### 元の文書
____

城西支部
情報管理研究会
湯山 恭史

1.情報管理研究会の概要
情報管理研究会は、1993年に城西支部の研究会として設立された。「中小企業を変革するIT活用」をテーマとして掲げ、20名以下の従業員の事業者を想定し、少ない費用で効果的なITを活用する仕組みづくりを研究している。
毎月、第3土曜日の午後に定例会を開催しており、定例会では、原則2名の会員が発表している。11月には、外部講師を招いた研修会を実施し、最新IT動向の把握にも意を配っている。また、10年以上にわたり「中小企業のERP」の調査および研究を行っている。
ITシステムは中小企業においても導入が進み、営業・経理・調達・設計・生産など会社のあらゆる部署で業務の効率化に寄与している。その一方で、システム間の転記など、人手作業が大量にあるのも事実である。これら、システム周辺の人手作業をロボットに任せようという、RPA(Robotic Process Automation)という仕掛けが最近脚光を浴びている。当研究会でも、2018年の重点テーマとしてRPAの研究活動を推進し、その結果として定例会での報告4件をまとめ、さらにその成果を基に「RPAいちばん最初に読む本」を上梓してRPAの普及に一定の寄与することができた。

____

### データ一覧
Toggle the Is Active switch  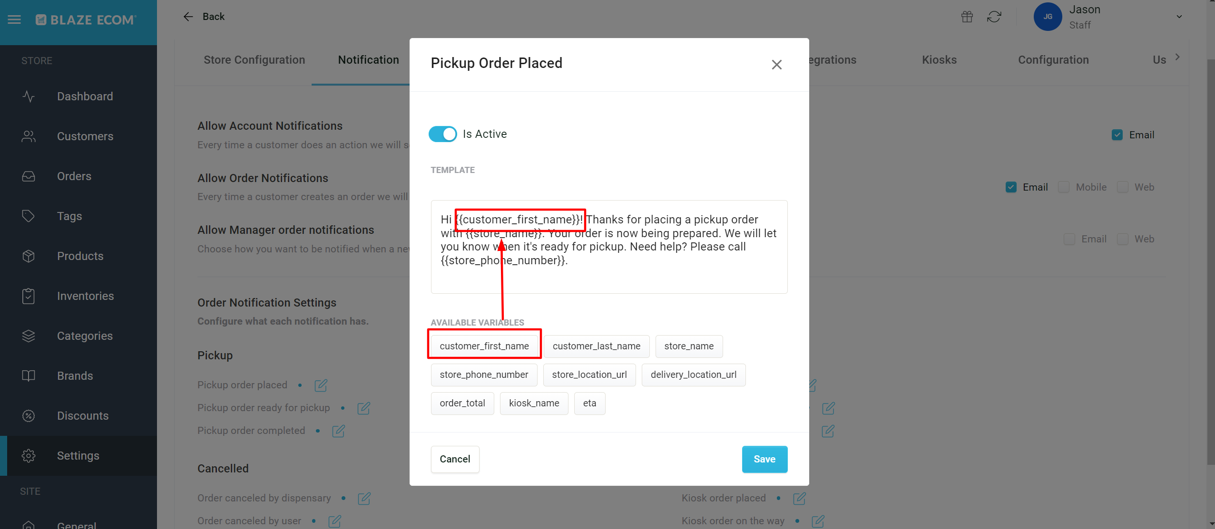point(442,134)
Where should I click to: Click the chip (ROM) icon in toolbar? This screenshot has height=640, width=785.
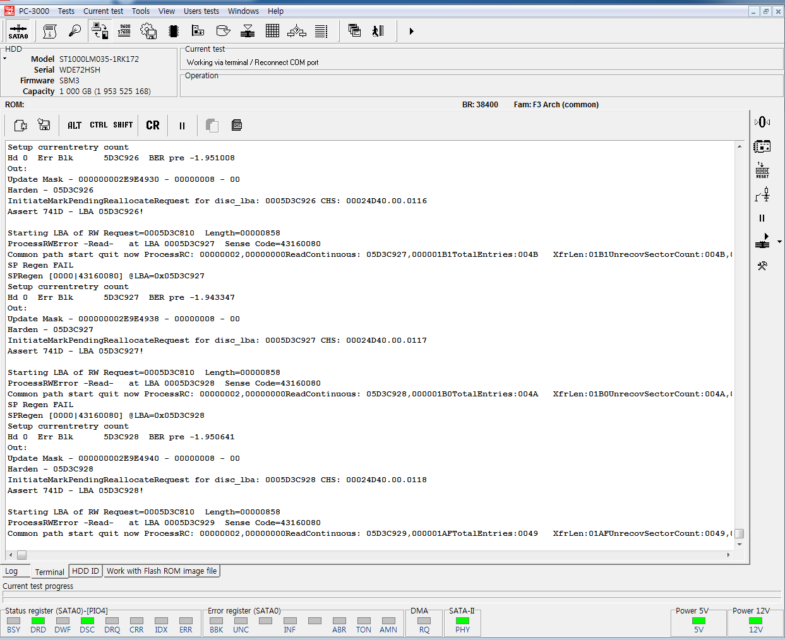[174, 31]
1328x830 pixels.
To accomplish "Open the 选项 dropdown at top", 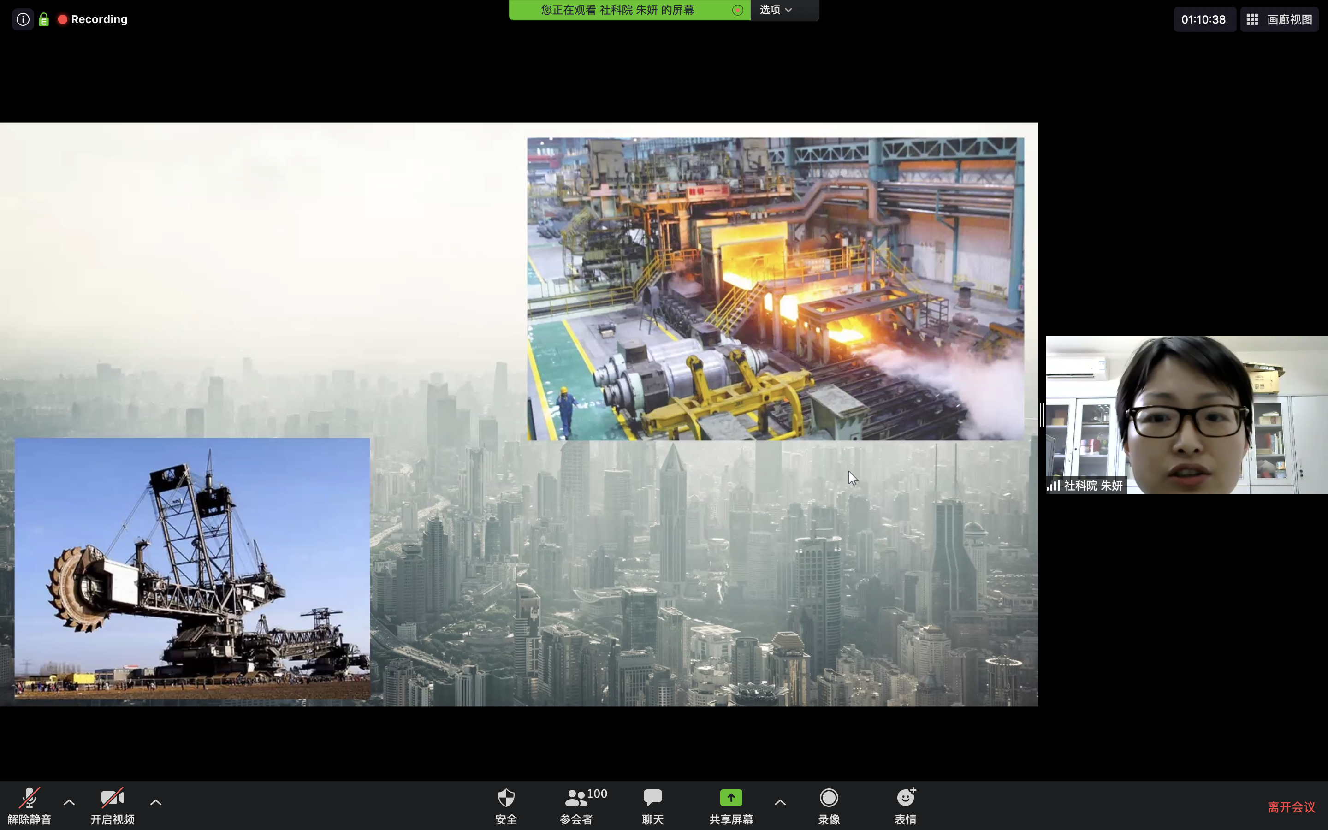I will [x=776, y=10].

____

### やること一覧
a. 元の文書の「毎月、第3土曜日の午後に」で始まる段落を、主な内容を残して箇条書きに書き直してください。
b. エントリの中から、「Click」という文字列を含む行をすべて抜き出してください。

### 解答一覧
a.
- 定例会は毎月第3土曜日の午後に開かれ、原則2名の会員が発表する。
- 11月には外部講師を招いて研修会を開き、最新のIT動向をつかむよう気を配っている。
- 10年以上にわたって「中小企業のERP」の調査と研究を続けている。

b.
Where should I click to: Click the chip (ROM) icon in toolbar? This screenshot has height=640, width=785.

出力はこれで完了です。